D'abord guidée par le remboursement massif des prêts TLTRO1 , la baisse se poursuit désormais de manière progressive, portée par la réduction du portefeuille de titres de la banque centrale. Les crises passées, notamment aux États-Unis, nous ont appris l’importance d’avoir le juste niveau de réserves bancaires dans le système afin d’assurer la bonne transmission de la politique monétaire.
Dans ce sens, l’Eurosystème a reconduit son étude annuelle en interrogeant les banques de la zone euro sur le niveau de réserves souhaitable pour fonctionner correctement et répondre aux exigences réglementaires. Il en ressort que de plus en plus d’entités tendent vers leur niveau cible: 50% estiment que leurs réserves se rapprocheront du point optimal d’ici fin 2026, alors qu’elles étaient 26% fin 2025 et 15% fin 2024. Ainsi, le régime de liquidité évolue d’un environnement d’abondance vers une situation nécessitant une gestion active des réserves. Autrement dit, les banques doivent davantage compter sur le marché monétaire pour redistribuer les liquidités entre elles et sur la BCE dans le pire des cas.
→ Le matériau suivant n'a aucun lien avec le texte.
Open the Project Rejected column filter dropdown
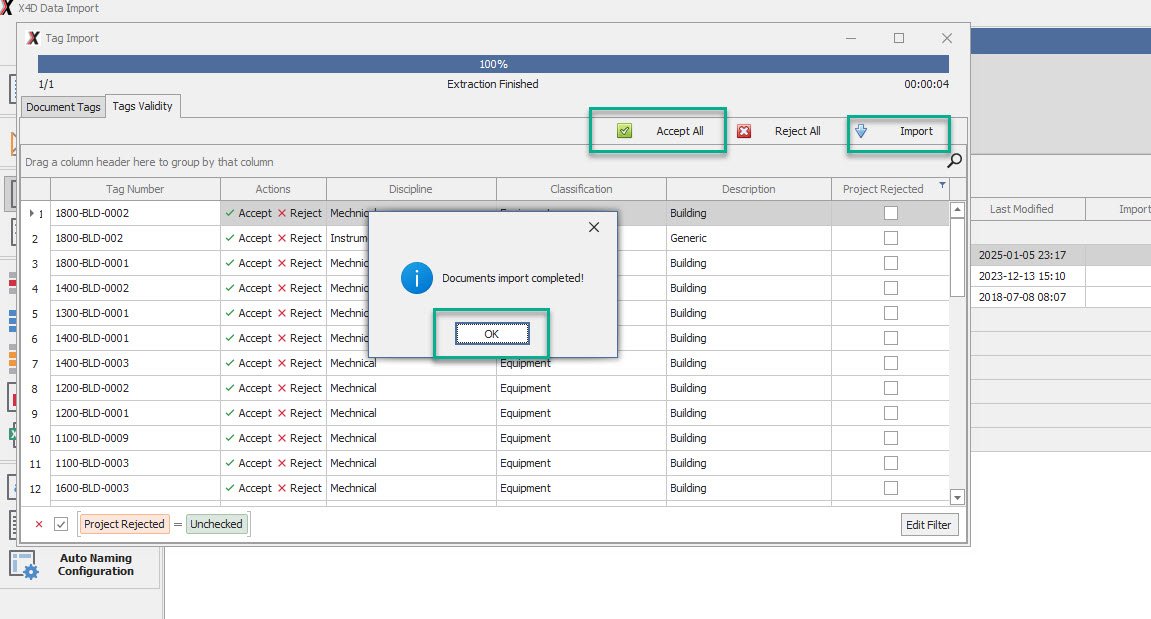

Jusqu’à présent le drainage des liquidités s’est fait de façon ordonnée, sans signe de fragmentation, ni tension. Malgré tout, les effets sont déjà visibles sur les taux du marché monétaire (taux auxquels les banques prêtent et empruntent à court terme). Ces derniers ont eu tendance à augmenter pour se rapprocher du taux de la facilité de dépôt de la BCE à 2% (principal taux directeur utilisé pour orienter les taux d’intérêt). Par exemple, l’€STR2 se trouve aujourd’hui 7 points de base (pb) sous le taux de dépôt alors qu’il était inférieur de 11 pb fin 2022. Notons que les variations sont à interpréter avec précaution, les taux monétaires pouvant être influencés par d’autres facteurs (l’offre de collatéral, les acteurs non-bancaires, des changements de structure du marché…). Par ailleurs, le bon déroulement du resserrement quantitatif se constate aussi dans la faible utilisation des opérations de refinancement proposées par la BCE, illustrant des liquidités encore suffisantes ainsi que des conditions de financement favorables sur les marchés monétaires et interbancaires. En revanche, face à la poursuite de la décroissance des réserves, les banques pourraient à l’avenir recourir à ces facilités pour gérer leurs besoins de liquidité.
Contrairement à la Réserve Fédérale qui opère dans un cadre préventif en maintenant des réserves amples, la BCE a choisi lors de la revue de son cadre opérationnel en mars 2024 de donner un rôle plus important aux infrastructures de marché, d’accepter la hausse de la sensibilité des taux monétaires aux conditions d’offre et de demande, et enfin de compter sur ses filets de sécurité en dernier recours. Bien que potentiellement robuste, ce système n’a pas encore été réellement testé dans des conditions de liquidités tendues, soulignant l’importance de rester alerte aux signes de tension comme nous le faisons dans nos Perspectives Economiques et Financières.
1Targeted Longer-Term Refinancing Operations : les opérations ciblées de refinancement offraient aux banques des financements jusqu’à 3 ans, à des conditions avantageuses. Elles visaient à préserver des conditions d’emprunt favorables et stimulent le crédit bancaire à l’économie réelle.
2Euro Short-Term Rate : taux de référence du marché monétaire, reflète le coût des emprunts au jour le jour en euros non garantis pour les banques de la zone euro.